TURKISH JOURNAL OF BIOLOGY, vol.35, no.6, pp.705-712, 2011 (Journal Indexed in SCI) identifier identifier

  • Publication Type: Article / Article
  • Volume: 35 Issue: 6
  • Publication Date: 2011
  • Doi Number: 10.3906/biy-1009-113
  • Title of Journal : TURKISH JOURNAL OF BIOLOGY
  • Page Numbers: pp.705-712
  • Keywords: Bacillus subtilis, mutant, alpha-amylase, production, purification, characterization, RAW STARCH, THERMOSTABLE AMYLASE, OPTIMIZATION, HYDROLYSIS, AMYLOLIQUEFACIENS, CULTURE

Abstract

The effects of various carbon and nitrogen sources on production of alpha-amylase by Bacillus subtilis and its mutant derivates were investigated.

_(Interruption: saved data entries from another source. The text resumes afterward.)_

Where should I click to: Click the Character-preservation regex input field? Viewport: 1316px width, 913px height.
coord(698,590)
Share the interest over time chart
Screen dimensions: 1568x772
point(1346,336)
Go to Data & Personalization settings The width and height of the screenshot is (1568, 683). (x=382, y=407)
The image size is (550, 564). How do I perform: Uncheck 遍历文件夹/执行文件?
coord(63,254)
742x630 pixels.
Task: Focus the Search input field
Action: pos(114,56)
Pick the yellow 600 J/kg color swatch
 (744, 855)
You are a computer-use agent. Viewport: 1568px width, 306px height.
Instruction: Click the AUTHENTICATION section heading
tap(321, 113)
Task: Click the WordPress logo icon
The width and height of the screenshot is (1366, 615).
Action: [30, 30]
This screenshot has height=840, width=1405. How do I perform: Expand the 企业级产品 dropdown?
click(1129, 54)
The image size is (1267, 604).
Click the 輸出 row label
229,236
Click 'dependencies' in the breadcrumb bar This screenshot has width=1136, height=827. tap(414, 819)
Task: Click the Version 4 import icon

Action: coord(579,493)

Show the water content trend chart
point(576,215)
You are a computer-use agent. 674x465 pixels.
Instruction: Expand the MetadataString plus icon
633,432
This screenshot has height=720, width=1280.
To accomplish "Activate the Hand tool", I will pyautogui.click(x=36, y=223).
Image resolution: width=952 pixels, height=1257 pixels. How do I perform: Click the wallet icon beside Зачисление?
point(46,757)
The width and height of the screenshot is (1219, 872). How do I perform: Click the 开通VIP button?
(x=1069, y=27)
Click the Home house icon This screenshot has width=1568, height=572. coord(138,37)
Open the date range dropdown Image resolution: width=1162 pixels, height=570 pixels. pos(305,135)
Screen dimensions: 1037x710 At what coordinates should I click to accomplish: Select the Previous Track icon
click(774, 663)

The maximum production of alpha-amylase by all strains was obtained in the presence of mesoinositol as the carbon source. There was no more significant increase in enzyme yield in the case of the supplementation of nitrogen sources, whereas malt extract and tryptone were preferred nitrogen sources for amylase production by Bacillus subtilis and mutant U 2-6 strain, respectively. alpha-Amylases of B. subtilis and its mutant strain (EBUE 5-3) were purified through a series of steps, and characterized. The optimum temperature and pH values of the purified amylases were found to be 45 degrees C and 6.0, respectively. The enzyme of mutant strain had more stability than the enzyme of the parental strain in alkaline conditions (85% at pH 8.0 for 1 h). The K-m and V-max of both amylases were also compared. Enzymes were strongly inhibited by Cu2+, Hg2+, and Ag2+, but activated by Ca2+, Ba2+, Mg2+, Li2+ and Mn2+. Metal ion concentration of 1 mM had a greater effect on enzyme activities than 5 mM did. The estimated molecular weight of the purified enzymes was 56 kDa. The N-terminal amino acid sequence of amylases produced by the parental and the mutant strain showed homology.